▶ [Aim 1]: Translate this sentence from the cautionary note on forward-looking statements into Spanish: "Readers are cautioned that the foregoing list of factors is not exhaustive."

Although IPC believes that the expectations and assumptions on which such

forward-looking statements are based are reasonable, undue reliance should not

be placed on the forward-looking statements because IPC can give no assurances

that they will prove to be correct. Since forward-looking statements address

future events and conditions, by their very nature they involve inherent risks

and uncertainties. Actual results could differ materially from those currently

anticipated due to a number of factors and risks.

These include, but are not limited to: general global economic, market and

business conditions; the risks associated with the oil and gas industry in

general such as operational risks in development, exploration and production;

delays or changes in plans with respect to exploration or development projects

or capital expenditures; the uncertainty of estimates and projections relating

to reserves, resources, production, revenues, costs and expenses; health, safety

and environmental risks; commodity price fluctuations; interest rate and

exchange rate fluctuations; marketing and transportation; loss of markets;

environmental and climate-related risks; competition; innovation and

cybersecurity risks related to our systems, including our costs of addressing or

mitigating such risks; the ability to attract, engage and retain skilled

employees; incorrect assessment of the value of acquisitions; failure to

complete or realize the anticipated benefits of acquisitions or dispositions;

the ability to access sufficient capital from internal and external sources;

failure to obtain required regulatory and other approvals; geopolitical

conflicts, including the war between Ukraine and Russia and the conflict in the

Middle East, and their potential impact on, among other things, global market

conditions; political or economic developments, including, without limitation,

the risk that (i) one or both of the U.S. and Canadian governments increases the

rate or scope of tariffs implemented in 2025, or imposes new tariffs on the

import of goods from one country to the other, including on oil and natural gas,

(ii) the U.S. and/or Canada imposes any other form of tax, restriction or

prohibition on the import or export of products from one country to the other,

including on oil and natural gas, and (iii) the tariffs imposed by the U.S. on

other countries and responses thereto could have a material adverse effect on

the Canadian, U.S. and global economies, and by extension the Canadian oil and

natural gas industry and the Corporation; and changes in legislation, including

but not limited to tax laws, royalties, environmental and abandonment

regulations. Readers are cautioned that the foregoing list of factors is not

exhaustive.

Additional information on these and other factors that could affect IPC, or its

operations or financial results, are included in the MD&A (See "Risk Factors",

"Cautionary Statement Regarding Forward-Looking Information" and "Reserves and

Resources Advisory"), the Corporation's Annual Information Form (AIF) for the

year ended December 31, 2024, (See "Cautionary Statement Regarding Forward-

Looking Information", "Reserves and Resources Advisory" and "Risk Factors") and

other reports on file with applicable securities regulatory authorities,

including previous financial reports, management's discussion and analysis and

material change reports, which may be accessed through the SEDAR+ website

(www.sedarplus.ca) or IPC's website (www.international-petroleum.com).

▶ [Records provided]:
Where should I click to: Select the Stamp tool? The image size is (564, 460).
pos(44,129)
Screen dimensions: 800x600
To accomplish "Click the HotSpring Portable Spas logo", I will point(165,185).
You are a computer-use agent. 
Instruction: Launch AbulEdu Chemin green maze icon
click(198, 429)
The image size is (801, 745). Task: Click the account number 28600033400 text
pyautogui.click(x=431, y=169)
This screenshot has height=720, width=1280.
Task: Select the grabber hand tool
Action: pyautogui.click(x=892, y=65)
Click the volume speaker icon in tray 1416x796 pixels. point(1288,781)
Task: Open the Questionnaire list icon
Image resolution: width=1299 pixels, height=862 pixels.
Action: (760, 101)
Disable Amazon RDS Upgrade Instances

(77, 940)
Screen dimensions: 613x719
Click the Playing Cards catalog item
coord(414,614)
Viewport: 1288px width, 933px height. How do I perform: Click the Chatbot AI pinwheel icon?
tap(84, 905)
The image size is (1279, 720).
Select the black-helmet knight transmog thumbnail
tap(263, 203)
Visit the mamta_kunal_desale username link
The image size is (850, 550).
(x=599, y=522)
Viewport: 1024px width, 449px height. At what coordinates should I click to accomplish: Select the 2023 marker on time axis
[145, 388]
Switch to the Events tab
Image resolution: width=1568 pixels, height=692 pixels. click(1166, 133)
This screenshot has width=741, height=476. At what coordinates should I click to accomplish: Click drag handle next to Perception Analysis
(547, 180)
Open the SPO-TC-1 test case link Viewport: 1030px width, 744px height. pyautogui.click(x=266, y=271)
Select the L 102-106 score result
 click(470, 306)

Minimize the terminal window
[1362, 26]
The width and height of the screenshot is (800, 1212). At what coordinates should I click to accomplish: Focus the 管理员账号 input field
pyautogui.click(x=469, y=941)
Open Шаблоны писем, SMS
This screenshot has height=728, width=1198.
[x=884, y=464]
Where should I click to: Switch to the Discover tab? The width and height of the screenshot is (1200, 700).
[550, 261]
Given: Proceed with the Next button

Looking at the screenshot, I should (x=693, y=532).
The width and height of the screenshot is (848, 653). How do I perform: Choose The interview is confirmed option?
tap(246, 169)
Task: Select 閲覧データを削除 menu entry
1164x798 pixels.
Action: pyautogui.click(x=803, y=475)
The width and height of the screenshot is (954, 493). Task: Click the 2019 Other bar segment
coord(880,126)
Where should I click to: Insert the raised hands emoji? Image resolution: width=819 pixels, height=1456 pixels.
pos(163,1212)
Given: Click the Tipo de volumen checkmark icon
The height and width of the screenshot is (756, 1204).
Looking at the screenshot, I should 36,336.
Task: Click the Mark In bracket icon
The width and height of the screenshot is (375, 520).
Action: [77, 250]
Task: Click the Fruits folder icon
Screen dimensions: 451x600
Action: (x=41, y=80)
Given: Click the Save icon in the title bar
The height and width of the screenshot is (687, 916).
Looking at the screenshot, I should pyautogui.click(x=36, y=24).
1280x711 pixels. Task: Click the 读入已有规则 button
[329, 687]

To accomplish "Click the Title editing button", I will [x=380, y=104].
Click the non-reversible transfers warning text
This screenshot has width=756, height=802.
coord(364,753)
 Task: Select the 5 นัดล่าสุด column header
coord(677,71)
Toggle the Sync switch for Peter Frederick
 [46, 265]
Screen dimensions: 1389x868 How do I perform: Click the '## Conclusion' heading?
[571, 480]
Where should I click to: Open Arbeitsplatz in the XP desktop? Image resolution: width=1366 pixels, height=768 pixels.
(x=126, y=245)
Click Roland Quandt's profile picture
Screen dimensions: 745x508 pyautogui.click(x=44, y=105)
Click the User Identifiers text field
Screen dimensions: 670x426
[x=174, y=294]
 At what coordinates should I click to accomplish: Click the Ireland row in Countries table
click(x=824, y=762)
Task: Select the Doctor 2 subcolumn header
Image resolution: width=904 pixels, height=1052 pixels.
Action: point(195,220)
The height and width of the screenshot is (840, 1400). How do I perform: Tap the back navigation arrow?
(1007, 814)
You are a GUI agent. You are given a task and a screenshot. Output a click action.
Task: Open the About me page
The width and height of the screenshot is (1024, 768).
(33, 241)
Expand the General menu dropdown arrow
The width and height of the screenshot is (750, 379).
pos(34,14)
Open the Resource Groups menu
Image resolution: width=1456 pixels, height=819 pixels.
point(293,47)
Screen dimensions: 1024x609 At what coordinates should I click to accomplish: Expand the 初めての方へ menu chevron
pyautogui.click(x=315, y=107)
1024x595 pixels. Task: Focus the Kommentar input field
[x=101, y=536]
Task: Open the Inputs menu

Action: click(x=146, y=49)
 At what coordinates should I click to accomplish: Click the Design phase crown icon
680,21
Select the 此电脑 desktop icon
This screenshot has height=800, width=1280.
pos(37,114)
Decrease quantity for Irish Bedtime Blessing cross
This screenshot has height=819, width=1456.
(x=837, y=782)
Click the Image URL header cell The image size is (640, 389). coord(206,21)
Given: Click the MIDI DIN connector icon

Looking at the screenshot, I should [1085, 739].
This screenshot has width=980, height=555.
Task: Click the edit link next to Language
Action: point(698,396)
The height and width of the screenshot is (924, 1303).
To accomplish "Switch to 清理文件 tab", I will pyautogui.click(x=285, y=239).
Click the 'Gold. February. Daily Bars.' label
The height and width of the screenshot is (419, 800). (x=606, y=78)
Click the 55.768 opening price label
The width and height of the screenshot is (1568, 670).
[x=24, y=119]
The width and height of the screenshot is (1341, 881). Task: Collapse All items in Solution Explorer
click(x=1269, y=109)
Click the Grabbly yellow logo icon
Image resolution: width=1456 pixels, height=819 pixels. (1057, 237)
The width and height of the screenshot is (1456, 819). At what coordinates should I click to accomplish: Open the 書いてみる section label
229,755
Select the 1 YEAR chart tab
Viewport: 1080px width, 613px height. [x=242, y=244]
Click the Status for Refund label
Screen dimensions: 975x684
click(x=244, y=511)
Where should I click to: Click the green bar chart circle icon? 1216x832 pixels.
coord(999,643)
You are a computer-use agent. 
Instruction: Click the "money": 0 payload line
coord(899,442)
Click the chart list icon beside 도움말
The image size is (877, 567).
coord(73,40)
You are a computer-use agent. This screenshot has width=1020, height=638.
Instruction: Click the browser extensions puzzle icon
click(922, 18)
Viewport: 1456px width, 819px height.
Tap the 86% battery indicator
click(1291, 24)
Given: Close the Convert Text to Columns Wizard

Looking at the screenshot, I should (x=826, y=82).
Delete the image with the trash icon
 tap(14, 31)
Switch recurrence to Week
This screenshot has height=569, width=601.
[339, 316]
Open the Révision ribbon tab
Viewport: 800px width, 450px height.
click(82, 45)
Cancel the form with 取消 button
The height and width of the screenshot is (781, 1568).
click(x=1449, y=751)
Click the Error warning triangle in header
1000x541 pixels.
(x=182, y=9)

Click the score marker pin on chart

▶ [Aim 2]: In the rows, change "Select" to "Choose" throughout the stretch from the line containing "The image size is (1279, 720)." through the line containing "Image resolution: width=1568", and return only those lines.

▶ [Worked solution 1]: Se advierte a los lectores que la lista de factores anterior no es exhaustiva.

▶ [Worked solution 2]:
The image size is (1279, 720).
Choose the black-helmet knight transmog thumbnail
tap(263, 203)
Visit the mamta_kunal_desale username link
The image size is (850, 550).
(x=599, y=522)
Viewport: 1024px width, 449px height. At what coordinates should I click to accomplish: Choose the 2023 marker on time axis
[145, 388]
Switch to the Events tab
Image resolution: width=1568 pixels, height=692 pixels. click(1166, 133)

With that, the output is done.